The easy and simple solution: make a preference pane that lets the user select his/her grid of choice, and have DRMAA just use that one. The DRMAA-based application, then, won’t need to know anything about Xgrid grid selection or authentication. There might be good reasons, however, why different applications might want to use different grids, so I’ll also provide supplemental API to select a different grid before making any DRMAA calls. For most applications and people, though, I bet being able to select a standard grid on a per-user basis will be good enough.

With all of this XgridDRMAA work, the hope is that Apple will bring the code, or at least the concepts, into Xgrid itself at some point in the future. Not for Leopard, I don’t imagine, but for whatever cat comes next perhaps, after the thing has been field-tested for a while.

DRMAA Java: first run

Friday, June 2nd, 2006

I got a basic DRMAA program running. It lets you execute any command + arguments via the grid.

The code is here.

compile with:

javac -cp $SGE_ROOT/lib/drmaa.jar DrmaaTest.java

run with:

java -cp .:$SGE_ROOT/lib/drmaa.jar DrmaaTest [command] [args]

On a shared-filesystem SGE setup, stdout and stderr will show up as files in the current directory. Pretty spiffy. DRMAA appears to be really simple to use, and should be pretty simple to implement for Xgrid.
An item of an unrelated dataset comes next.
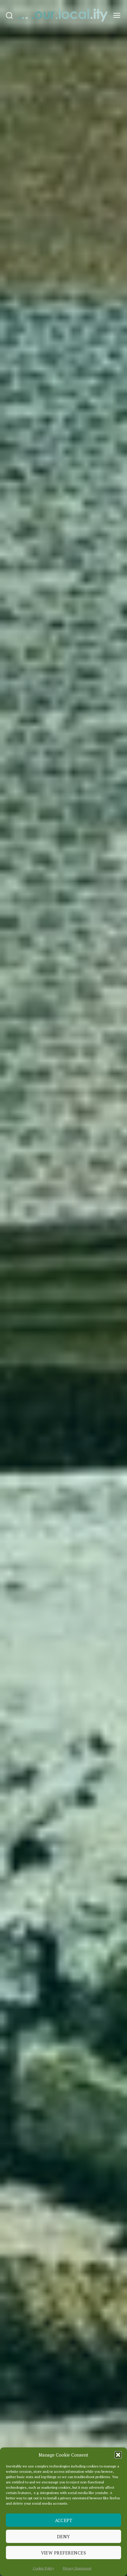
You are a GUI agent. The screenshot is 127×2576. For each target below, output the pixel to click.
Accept (63, 2520)
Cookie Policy (43, 2568)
I’m highly optimistic!

File transfer

Friday, June 2nd, 2006

In a sophisticated network setup like a typical Sun Grid Engine installation, a GridSweeper user will have the luxury of a shared filesystem, a network home directory, etc., etc., meaning that no files will need to be transferred as part of job submission. However, this isn’t always the case. With extra work, it’s apparently possible to set up SGE without a shared filesystem. And many Xgrid users, especially if they’re installing Xgrid for the sake of using GridSweeper on their simple Repast model and network of four Macs, won’t have any shared file system at all.

Although Xgrid provides built-in facilities for transferring files, SGE and DRMAA do not—today, the typical user of these systems is on a well managed network. But I want GridSweeper to be easy to set up for any Joe Repast modeler with a few computers. Although it might seem like too much network overhead to send an model’s executable code, plus input data, and retrieve output data on the other end. But compared to typical runtimes for ABMs, the time it takes to transfer a little executable is nothing. So providing a general, easy solution to this problem, I think, is vital.

All the obvious solutions to the file transfer problem come down to requiring the user to set up some kind of file-transfer infrastructure—NFS, AFP, FTP, SCP, etc., etc. But this defeats the whole purpose of ease of use: now they have to set something up!

All roads, in my view, point to including a simple file server as part of GridSweeper. This daemon will typically run on the same machine as, say, the Xgrid controller or SGE qmaster. The client GUI and command line will provide tools to add files to the GridSweeper file daemon. Additionally, clients will be able to upload files on a per-batch basis. When the agent/execution host* starts running, first it will see if it needs to download any files from the file daemon. (Timestamp checking & caching will ensure that if five runs on the same host all need the same file, it will only be downloaded once.)

At the end of a run, the GridSweeper monitor will send any output files back to the file daemon. Using a monitoring tool/GUI, the user will be able to download any results.

* this terminology difference between SGE and Xgrid is really starting to get to me. I bet DRMAA has its own set of terms.

SGE basics

Friday, June 2nd, 2006

Sadly, things never quite worked right on my local install of SGE. But it turns out UM CSCS already has one set up that I can use. So that’s what I’m doing.

A summary of basic commands in SGE…

qsub
submits a job in a shell script. if you try to submit an executable binary, it won’t work.

-m b|e|a|s|n
tells qsub when to send mail: at the beginning, end, abort/rescheduling, suspension, or not at all.
qstat
displays queue status.
qmon
really ugly gui for submitting and controlling/monitoring jobs.